Na festa de lançamento da novela, no Rio, a atriz foi instigada a comentar sobre seus colegas, em especial sobre Cássia Kiss. Embora tentasse não falar mal dos amigos e colegas, mas em dado momento, ela não se conteve. Questionada sobre sua relação com Cássia Kis, ela fecha a cara e não hesita. “Sem condições… Um horror. Tudo ali é um horror”~

Ela, então, muda o semblante e volta a falar da nova novela: “Estou amando tudo: o texto da Rosane [Svartman, autora] e a leveza do elenco. O meu núcleo é cheio de humor e já definiram a Wilma como vilã, mas eu não acho, não. Ela é grossa, completamente sem filtro e magoada com a vida”.

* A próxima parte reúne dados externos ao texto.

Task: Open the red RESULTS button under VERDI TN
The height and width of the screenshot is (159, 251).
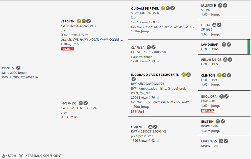Action: point(67,49)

“Ela era uma celebridade, que foi envelhecendo e os papéis foram ficando difíceis. Um exemplo clássico de etarismo e, embora seja sustentada pelo filho, o cantor Lui (José Loreto), ela o considera brega e cafona (risos).”

Segundo publicado pelo site Diário de Minas, “além do etarismo, temas como racismo, preconceito e relações tóxicas serão abordados na trama”. Mas tudo de modo leve e com bom humor. Renata diz
achar “ótimo” levantar discussões já que, na sua opinião, essa é uma das funções do ator. Mas jura que nunca se sentiu preterida por causa da idade.

“Acho que uma das profissões mais generosas com essa questão da idade é a do ator porque quando se começa criança, faz papel de criança. Depois, interpreta uma pessoa jovem, depois uma pessoa mais madura e até chegar a avó. Isso não acontece algumas profissões, por exemplo”,afirmou a atriz.